Arkansas Woman Killed in Mistaken Rapture

by Chris Peterson (aka Elroy Willis)

Saturday, August 25, 2001 5:05 PM

 

ARKANSAS CITY (EAP) -- A Little Rock woman was killed yesterday after leaping through her moving car's sunroof during an incident best described as a "mistaken rapture" by dozens of eye-witnesses.

Thirteen other people were injured after a twenty-car pile-up resulted from people trying to avoid hitting the woman, who was apparently convinced that the rapture was occurring when she saw twelve people floating up into the air, and then passed a man on the side of the road who she believed was Jesus.

"She started screaming `He's back! He's back!' and climbed out through the sunroof and jumped off the roof of the car," said Everet Williams, husband of 28-year-old Georgann Williams who was pronounced dead at the scene.

"I was slowing down but she wouldn't wait till I stopped," Williams said. She thought the rapture was happening and was convinced that Jesus was gonna lift her up into the sky," he went on to say.

"This is the strangest thing I've seen since I've been on the force," said Paul Madison, first officer on the scene.

Madison questioned the man who looked like Jesus and discovered that he was on his way to a toga costume party, when the tarp covering the bed of his pickup truck came loose and released twelve blow-up sex dolls filled with helium, which then floated up into the sky.

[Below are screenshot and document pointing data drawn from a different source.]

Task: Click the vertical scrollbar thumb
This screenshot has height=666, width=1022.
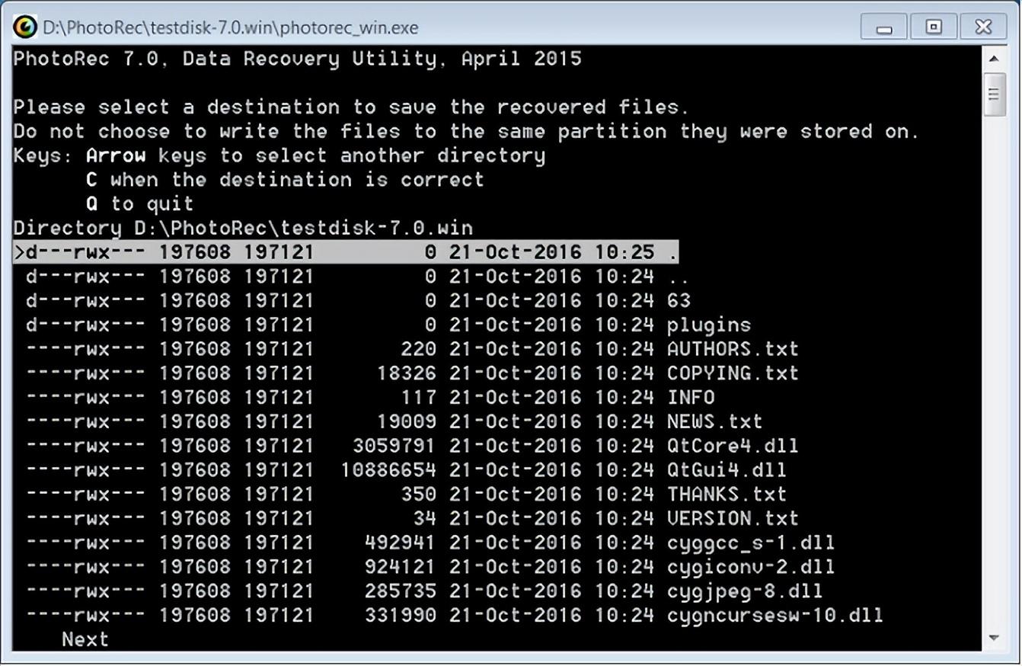Action: 993,94
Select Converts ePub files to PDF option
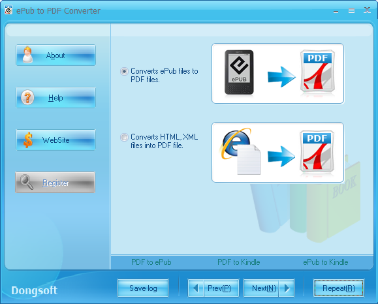This screenshot has height=304, width=378. coord(124,72)
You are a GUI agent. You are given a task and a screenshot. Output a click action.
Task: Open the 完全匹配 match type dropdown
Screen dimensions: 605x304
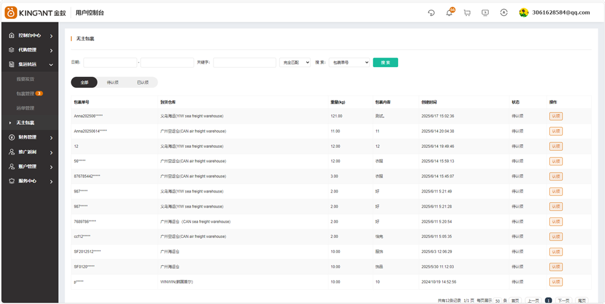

Ernie Jenkins, 32, of Fort Smith, who's been told by several of his friends that he looks like Jesus, pulled over and lifted his arms into the air in frustration and said "Come back," just as the Williams' car passed him, and Mrs. Williams was sure that it was Jesus lifting people up into heaven as they drove by him.

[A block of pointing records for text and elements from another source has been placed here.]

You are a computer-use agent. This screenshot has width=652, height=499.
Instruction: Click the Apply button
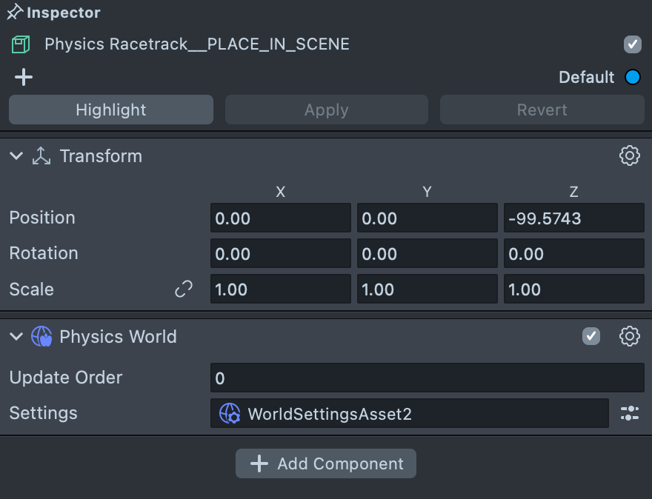point(326,110)
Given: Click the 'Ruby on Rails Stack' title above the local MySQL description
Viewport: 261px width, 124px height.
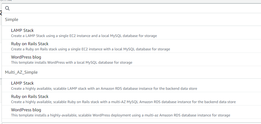Looking at the screenshot, I should coord(29,44).
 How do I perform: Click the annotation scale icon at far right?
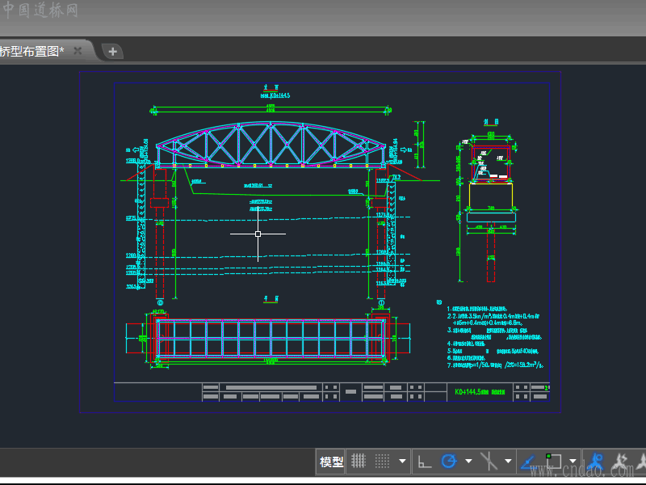(640, 462)
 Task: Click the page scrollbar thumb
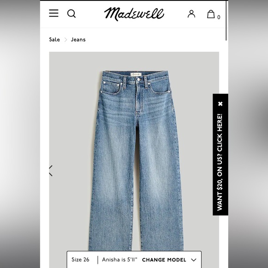(x=226, y=20)
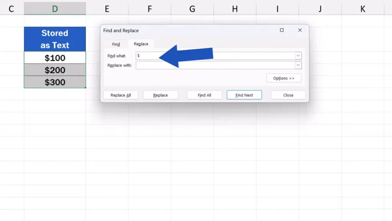Click the Replace button

coord(160,95)
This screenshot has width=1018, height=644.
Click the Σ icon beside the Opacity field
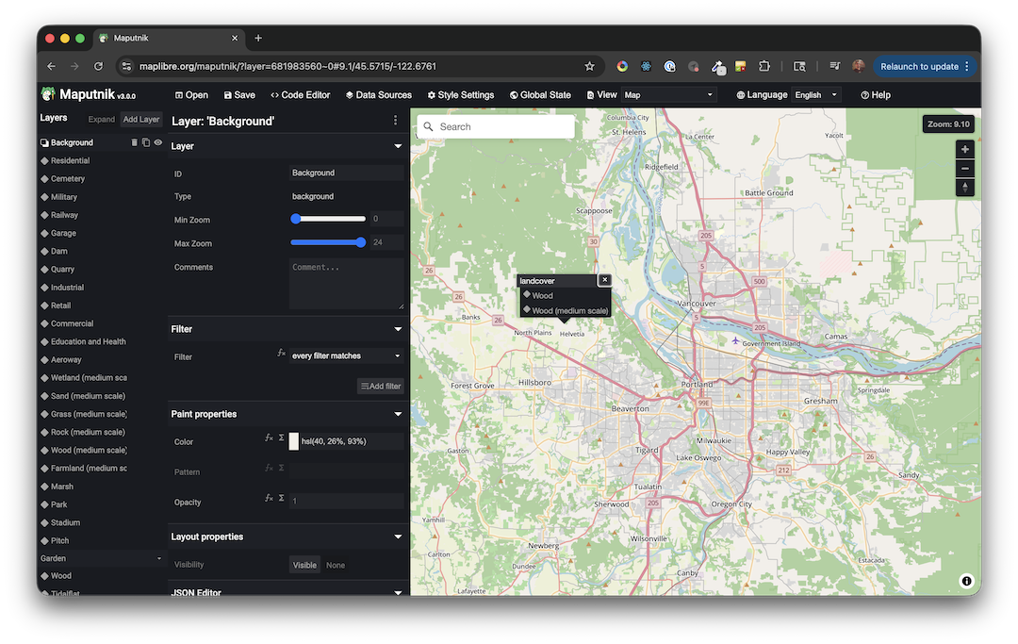(281, 497)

"I think my wife loved Jesus more than she loved me," the widower said when asked why his wife would do such a thing.

When asked for comments about the twelve sex dolls, Jenkins replied "This is all just too weird for me. I never expected anything like this to happen."

__________________________________

 

Note:

This is a work of fiction, created by Elroy Willis of Religion in the News. Willis explains that the story was "intended to make a mockery of the ridiculous idea of some rapture where people will supposedly float up into the sky to meet Jesus. How can anybody really believe such an absurd idea?"

Still, it's written convincingly enough that many Christoholics have wondered if it was true.